I am not a Ubuntu native so I may be missing something crucial but for the life of me I am not sure what it would be. I am happy to provide more data but at this point I am not sure what information would be helpful.
It may be worth trying another version of ubuntu (you can live-boot) and see if you can see the device properly or another distro. What does lsblk
return? It may not be loaded in the kernel that you’re running too, you can try the same method and try different kernels and maybe you get lucky?
Hope you get your mi100 equipment running!
Thanks for the reply . I was able to load an old version of ubuntu in the live mode and it seemed to work but I ran into installation issues that I have not been able to work out so I cant say for sure.

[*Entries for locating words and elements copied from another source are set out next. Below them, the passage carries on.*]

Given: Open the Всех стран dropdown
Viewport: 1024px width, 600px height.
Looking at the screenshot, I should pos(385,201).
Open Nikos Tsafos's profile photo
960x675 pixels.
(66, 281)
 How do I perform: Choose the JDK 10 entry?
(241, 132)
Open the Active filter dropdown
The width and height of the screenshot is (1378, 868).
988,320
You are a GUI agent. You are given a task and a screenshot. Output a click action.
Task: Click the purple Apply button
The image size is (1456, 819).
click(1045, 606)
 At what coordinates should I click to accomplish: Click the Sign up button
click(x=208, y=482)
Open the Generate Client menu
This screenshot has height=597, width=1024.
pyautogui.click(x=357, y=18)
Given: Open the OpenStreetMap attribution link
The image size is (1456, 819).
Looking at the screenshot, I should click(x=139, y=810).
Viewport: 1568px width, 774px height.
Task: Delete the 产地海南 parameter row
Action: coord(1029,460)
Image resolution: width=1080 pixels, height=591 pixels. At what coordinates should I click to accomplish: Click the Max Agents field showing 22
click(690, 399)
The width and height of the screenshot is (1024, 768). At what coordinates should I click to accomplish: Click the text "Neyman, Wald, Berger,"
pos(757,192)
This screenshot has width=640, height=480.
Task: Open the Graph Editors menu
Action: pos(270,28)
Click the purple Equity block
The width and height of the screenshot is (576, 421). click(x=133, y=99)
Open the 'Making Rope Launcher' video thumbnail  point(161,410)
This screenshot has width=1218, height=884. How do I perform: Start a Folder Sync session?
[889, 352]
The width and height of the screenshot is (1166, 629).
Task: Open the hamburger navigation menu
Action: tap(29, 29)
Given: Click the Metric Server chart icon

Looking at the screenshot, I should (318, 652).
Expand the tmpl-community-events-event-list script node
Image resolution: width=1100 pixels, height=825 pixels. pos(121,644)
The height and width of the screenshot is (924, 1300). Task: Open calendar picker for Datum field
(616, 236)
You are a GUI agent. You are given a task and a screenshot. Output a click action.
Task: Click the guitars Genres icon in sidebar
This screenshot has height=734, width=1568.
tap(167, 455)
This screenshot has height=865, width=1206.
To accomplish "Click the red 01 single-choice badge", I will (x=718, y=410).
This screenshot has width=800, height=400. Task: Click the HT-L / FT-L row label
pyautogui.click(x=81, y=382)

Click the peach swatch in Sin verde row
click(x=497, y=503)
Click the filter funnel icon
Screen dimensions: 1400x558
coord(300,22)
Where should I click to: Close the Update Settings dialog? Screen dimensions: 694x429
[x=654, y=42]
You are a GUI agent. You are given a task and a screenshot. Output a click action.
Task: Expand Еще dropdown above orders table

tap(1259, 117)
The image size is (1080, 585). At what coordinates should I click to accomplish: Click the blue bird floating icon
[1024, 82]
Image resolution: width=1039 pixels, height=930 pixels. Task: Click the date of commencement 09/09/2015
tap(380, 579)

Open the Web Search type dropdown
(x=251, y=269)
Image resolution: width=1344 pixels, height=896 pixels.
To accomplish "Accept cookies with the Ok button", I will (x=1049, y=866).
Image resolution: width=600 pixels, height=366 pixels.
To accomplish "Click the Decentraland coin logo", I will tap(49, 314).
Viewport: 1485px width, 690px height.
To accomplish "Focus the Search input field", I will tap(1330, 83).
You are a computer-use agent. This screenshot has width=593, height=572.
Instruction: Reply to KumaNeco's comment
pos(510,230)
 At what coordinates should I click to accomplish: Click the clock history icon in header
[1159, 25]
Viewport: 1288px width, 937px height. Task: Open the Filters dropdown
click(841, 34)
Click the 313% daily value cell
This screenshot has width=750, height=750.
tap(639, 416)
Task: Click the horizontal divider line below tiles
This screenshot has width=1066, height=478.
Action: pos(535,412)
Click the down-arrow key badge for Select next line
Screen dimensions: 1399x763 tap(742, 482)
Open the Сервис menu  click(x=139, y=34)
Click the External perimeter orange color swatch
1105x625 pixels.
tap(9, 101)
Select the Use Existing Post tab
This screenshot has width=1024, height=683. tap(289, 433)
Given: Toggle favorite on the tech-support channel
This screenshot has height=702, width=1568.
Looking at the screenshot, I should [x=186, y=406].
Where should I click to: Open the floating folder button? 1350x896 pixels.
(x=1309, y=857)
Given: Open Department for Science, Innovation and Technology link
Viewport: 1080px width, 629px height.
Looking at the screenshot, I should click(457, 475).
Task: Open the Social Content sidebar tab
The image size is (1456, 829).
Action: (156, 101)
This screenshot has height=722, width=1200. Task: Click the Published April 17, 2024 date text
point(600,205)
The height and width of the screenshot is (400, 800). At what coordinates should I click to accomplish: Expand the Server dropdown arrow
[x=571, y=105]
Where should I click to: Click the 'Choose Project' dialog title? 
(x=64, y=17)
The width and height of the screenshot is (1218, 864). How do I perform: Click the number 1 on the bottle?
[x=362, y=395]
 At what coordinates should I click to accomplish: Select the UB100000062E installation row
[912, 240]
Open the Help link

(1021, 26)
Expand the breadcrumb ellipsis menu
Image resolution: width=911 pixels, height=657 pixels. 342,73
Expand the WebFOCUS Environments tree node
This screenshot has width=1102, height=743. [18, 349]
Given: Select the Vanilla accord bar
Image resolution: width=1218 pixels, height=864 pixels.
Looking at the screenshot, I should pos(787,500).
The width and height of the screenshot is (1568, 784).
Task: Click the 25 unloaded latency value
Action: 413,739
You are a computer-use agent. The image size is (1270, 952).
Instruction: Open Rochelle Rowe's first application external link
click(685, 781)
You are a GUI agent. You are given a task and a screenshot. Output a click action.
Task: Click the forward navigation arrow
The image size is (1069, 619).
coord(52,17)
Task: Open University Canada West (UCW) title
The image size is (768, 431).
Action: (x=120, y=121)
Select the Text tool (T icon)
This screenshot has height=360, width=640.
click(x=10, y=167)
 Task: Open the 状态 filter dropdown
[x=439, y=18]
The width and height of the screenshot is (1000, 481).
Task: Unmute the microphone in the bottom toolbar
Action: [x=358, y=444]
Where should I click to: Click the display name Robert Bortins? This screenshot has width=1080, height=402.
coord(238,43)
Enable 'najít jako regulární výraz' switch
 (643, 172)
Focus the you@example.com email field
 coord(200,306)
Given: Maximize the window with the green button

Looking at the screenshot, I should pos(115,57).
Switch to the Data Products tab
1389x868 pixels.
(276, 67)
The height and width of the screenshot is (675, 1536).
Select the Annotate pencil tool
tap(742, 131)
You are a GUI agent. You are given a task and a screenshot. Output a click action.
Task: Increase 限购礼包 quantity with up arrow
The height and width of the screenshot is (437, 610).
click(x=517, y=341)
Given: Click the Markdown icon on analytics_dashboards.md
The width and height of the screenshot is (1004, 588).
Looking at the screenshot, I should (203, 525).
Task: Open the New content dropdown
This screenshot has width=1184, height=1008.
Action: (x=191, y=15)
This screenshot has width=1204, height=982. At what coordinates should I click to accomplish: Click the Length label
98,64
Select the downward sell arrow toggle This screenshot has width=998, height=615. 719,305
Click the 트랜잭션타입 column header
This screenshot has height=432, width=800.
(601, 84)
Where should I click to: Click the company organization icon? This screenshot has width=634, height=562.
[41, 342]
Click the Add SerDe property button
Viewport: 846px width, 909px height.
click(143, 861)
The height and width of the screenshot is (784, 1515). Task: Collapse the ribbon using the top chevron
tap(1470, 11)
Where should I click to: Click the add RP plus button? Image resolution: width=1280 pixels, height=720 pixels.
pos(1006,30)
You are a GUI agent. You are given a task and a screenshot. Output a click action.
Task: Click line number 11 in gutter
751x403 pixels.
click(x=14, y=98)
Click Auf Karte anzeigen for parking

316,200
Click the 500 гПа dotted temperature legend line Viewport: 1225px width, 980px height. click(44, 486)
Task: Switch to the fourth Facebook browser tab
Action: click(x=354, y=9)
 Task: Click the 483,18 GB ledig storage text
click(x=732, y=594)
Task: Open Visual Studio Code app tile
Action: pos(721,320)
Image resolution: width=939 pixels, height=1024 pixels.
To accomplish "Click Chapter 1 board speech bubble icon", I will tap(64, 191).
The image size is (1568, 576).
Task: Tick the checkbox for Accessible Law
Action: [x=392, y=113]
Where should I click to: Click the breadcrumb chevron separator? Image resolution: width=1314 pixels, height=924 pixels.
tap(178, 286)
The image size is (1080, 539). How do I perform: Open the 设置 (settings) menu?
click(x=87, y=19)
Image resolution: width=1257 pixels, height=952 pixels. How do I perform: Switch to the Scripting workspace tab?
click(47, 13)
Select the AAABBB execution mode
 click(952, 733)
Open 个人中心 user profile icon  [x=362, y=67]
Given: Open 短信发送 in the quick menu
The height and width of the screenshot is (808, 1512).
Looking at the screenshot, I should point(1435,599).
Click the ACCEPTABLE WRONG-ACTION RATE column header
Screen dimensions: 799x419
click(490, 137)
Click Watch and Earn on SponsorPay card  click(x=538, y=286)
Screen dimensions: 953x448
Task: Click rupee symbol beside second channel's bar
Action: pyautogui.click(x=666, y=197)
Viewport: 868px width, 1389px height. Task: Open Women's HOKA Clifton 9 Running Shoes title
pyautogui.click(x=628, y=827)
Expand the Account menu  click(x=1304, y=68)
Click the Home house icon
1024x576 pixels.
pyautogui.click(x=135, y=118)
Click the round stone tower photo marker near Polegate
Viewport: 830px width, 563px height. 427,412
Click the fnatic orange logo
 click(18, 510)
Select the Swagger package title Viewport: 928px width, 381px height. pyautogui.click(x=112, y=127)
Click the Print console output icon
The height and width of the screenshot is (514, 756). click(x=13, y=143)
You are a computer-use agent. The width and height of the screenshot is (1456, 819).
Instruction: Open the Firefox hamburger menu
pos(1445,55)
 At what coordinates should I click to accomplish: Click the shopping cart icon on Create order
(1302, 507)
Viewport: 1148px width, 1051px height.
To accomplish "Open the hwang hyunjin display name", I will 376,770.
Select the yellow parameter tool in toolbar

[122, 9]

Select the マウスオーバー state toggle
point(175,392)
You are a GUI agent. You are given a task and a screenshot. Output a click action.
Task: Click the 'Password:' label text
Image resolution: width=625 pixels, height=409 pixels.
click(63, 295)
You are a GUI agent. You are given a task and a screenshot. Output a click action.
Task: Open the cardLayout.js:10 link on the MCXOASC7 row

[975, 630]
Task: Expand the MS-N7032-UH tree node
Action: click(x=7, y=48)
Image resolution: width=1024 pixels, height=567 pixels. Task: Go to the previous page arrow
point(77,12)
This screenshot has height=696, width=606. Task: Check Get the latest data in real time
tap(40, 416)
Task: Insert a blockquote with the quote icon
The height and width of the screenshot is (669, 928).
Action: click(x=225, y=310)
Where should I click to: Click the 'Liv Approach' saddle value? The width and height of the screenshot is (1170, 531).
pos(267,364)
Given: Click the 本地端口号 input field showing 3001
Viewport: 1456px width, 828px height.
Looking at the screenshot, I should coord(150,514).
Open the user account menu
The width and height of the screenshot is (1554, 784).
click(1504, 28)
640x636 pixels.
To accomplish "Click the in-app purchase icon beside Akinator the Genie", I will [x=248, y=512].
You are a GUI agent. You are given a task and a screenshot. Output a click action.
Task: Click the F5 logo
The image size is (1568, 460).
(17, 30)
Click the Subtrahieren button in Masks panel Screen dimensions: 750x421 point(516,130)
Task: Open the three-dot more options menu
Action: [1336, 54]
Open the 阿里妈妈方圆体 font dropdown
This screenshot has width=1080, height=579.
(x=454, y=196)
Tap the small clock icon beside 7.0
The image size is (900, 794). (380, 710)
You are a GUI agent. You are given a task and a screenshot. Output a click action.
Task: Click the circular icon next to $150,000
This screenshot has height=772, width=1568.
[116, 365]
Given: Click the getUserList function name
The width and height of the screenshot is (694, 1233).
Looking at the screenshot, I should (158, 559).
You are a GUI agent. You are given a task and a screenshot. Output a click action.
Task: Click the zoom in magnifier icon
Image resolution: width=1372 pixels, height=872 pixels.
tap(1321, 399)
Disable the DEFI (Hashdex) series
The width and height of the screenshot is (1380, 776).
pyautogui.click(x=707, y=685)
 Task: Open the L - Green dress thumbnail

I have too many variables right now. If I could get ubuntu to install consistently that would really help my troubleshooting.
I think I may have found my issue with reinstalling ubuntu. It seems that it would not properly wipe the drive during the install and error out. I rebuilt the array and I was able to get installed again. After getting the OS installed I was able to get rocm installed as well. I have no idea what changed as I followed the official docs and for unknown reasons it worked this time.
My major issue with the OS right now is that the remote desktop is not working so I am having to do everything from the lom >.<
Glad you got it working, minus the remote desktop issue.